4 Clinical Trials for Infantile Spasms
After initially successful treatment, many children with infantile spasms unfortunately have a relapse, and relapse is linked to poor long-term outcomes such as autism and other forms of epilepsy. The aim of this study is to determine if treatment with low-dose prednisolone is safe, well tolerated, and effective in reducing the risk of relapse.
Infantile spasms are a type of seizure linked to developmental issues. Unfortunately, they are often misdiagnosed, causing delays in treatment. The purpose of this study is to develop a computer program that can reliably differentiate infantile spasms from similar, yet benign movements in videos. This computer program will learn from videos taken by parents of study participants. Quickly recognizing and treating infantile spasms is crucial for ensuring the best developmental outcomes.
This is a phase II clinical trial in which children with refractory infantile spasms (also called epileptic spasms or West syndrome) will be treated with fenfluramine, to evaluate efficacy, safety, and tolerability.

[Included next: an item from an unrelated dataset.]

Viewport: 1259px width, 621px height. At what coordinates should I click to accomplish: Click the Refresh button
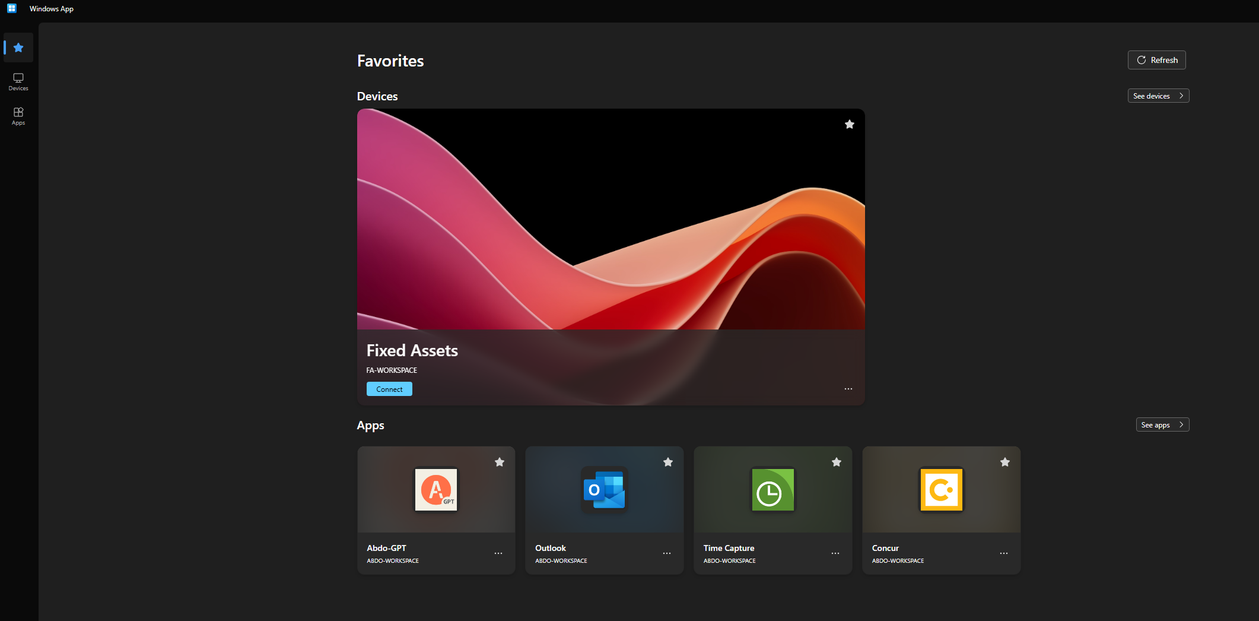click(1156, 60)
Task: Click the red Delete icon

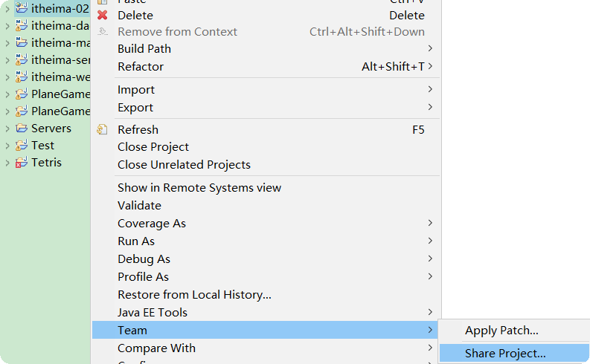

Patients with infantile spasms that have not responded to treatment with vigabatrin and ACTH we will be invited to participate. Study participants will undergo baseline video-EEG, receive treatment with fenfluramine for 21 days, and then undergo repeat video-EEG to determine effectiveness. Patients with favorable response will have the opportunity to continue treatment for up to 6 months.
Investigators at Boston Children's Hospital are conducting research in order to better understand the genetic factors which may contribute to epilepsy and related disorders. These findings may help explain the broad spectrum of clinical characteristics and outcomes seen in people with epilepsy.